Early on in A3's life Bad Benson illustrated (http://forums.bistudio.com/showthread.php?150645-midrange-terrain-texture-replacement) how much more effective a heavier mid-detail overlay could be, turning 'OFP-nude';
http://ionwerks.net/arma/terrain/valley_vanilla.jpg
...into something that almost began to look vaguely 'current-gen' (if you squint);
http://ionwerks.net/arma/terrain/valley_benson.jpg
And that's the solution most of us who care enough about it probably use (if any). The huge drawback is you get the same heavy application in all the areas you don't want it, in towns, piers and compounds, on roads and on runways (at the distance beyond where they're rendered as actual objects). So instead of concrete...

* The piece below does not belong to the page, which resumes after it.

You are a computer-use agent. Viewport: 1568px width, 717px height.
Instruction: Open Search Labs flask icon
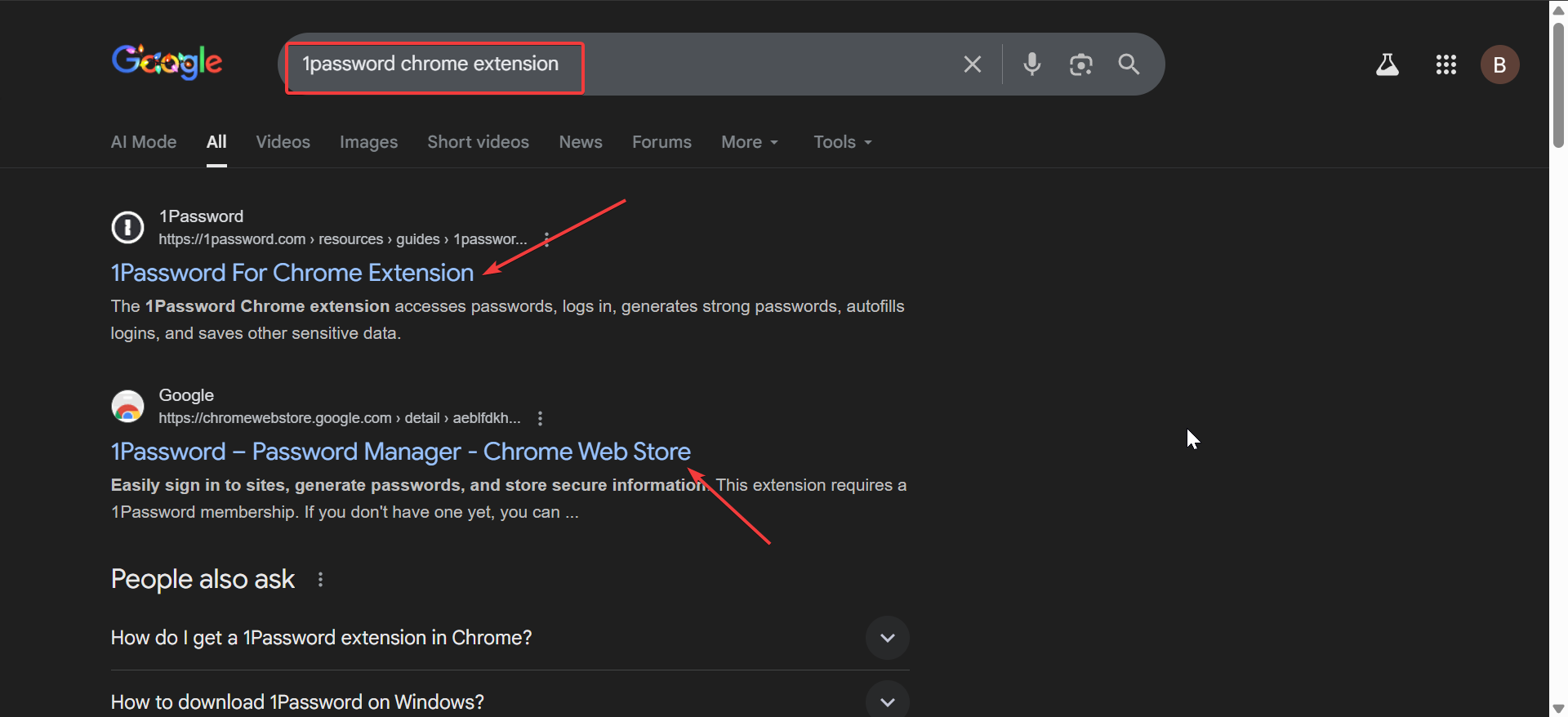pos(1387,65)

http://ionwerks.net/arma/terrain/airfield_vanilla.jpg
...you get something that looks more like carpet;
http://ionwerks.net/arma/terrain/airfield_benson.jpg
Subsequently a proposal was made (http://forums.bistudio.com/showthread.php?149905-Sophisticated-considerations-on-how-to-get-rid-of-the-blurry-mid-range-textures) that this mid-detail texture should have it's own layer or be applied according to an additional whole-terrain mask. It's still the 6th most voted for issue (http://feedback.arma3.com/view.php?id=4635) on the FT but over 2 years on still not acted on. I never thought they'd go for it. Aside from having to make a fundamental change to terrain rendering (and court potential performance costs), I couldn't see them wanting to make whole new layers for the two released islands.

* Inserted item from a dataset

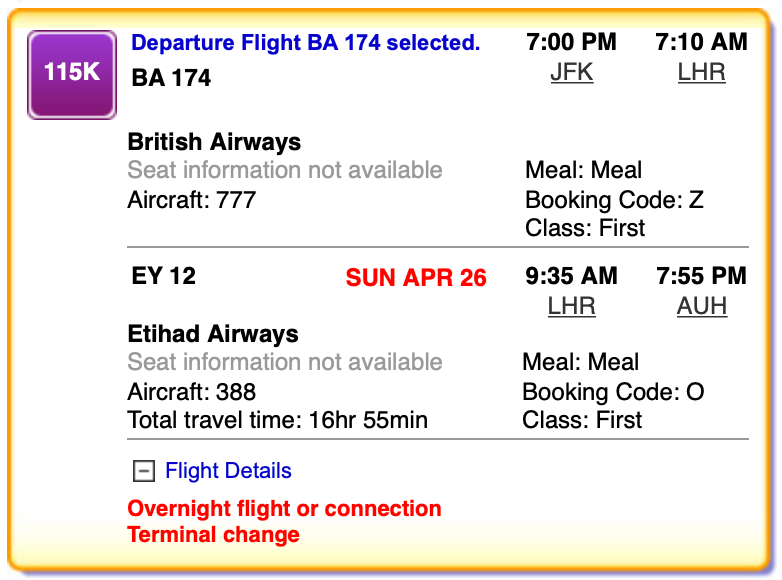
Task: Click the Departure Flight BA 174 selected heading
Action: 305,43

I've an idea that could yield a big improvement with next to no development cost.
The thing about concrete and roads and runways is that they're all some shade of *grey* and those organic areas where you do want noise added are all greens and browns[/B]. So if the shader that additively applies this overlay did so on the basis of each pixel's colour we might get to have our cake and eat it too. Here's the mask I made for the above scene, there's no whole frame evaluation required, it's just each pixel's hue 'dodged' with itself multiple times in my graphics program. It's the sort of manipulation a pixel shader should eat with just a few extra instructions;
http://ionwerks.net/arma/terrain/airfield_rgbmask.jpg
And here's the result of using this mask to combine the light and heavy mid-detail texture.
http://ionwerks.net/arma/terrain/airfield_masked.jpg
I would guess somewhere at BI there's some HLSL source that could incorporate this change very, very easily.
A further possible improvement would be to allow map makers to config a single RGB value that influenced the weighting to be used in evaluation of the RGB. So if you're doing a desert map where you want smooth sands you could weight the yellow components such that the mid-detail was applied only lightly (and really go to town noise-wise on your green belt).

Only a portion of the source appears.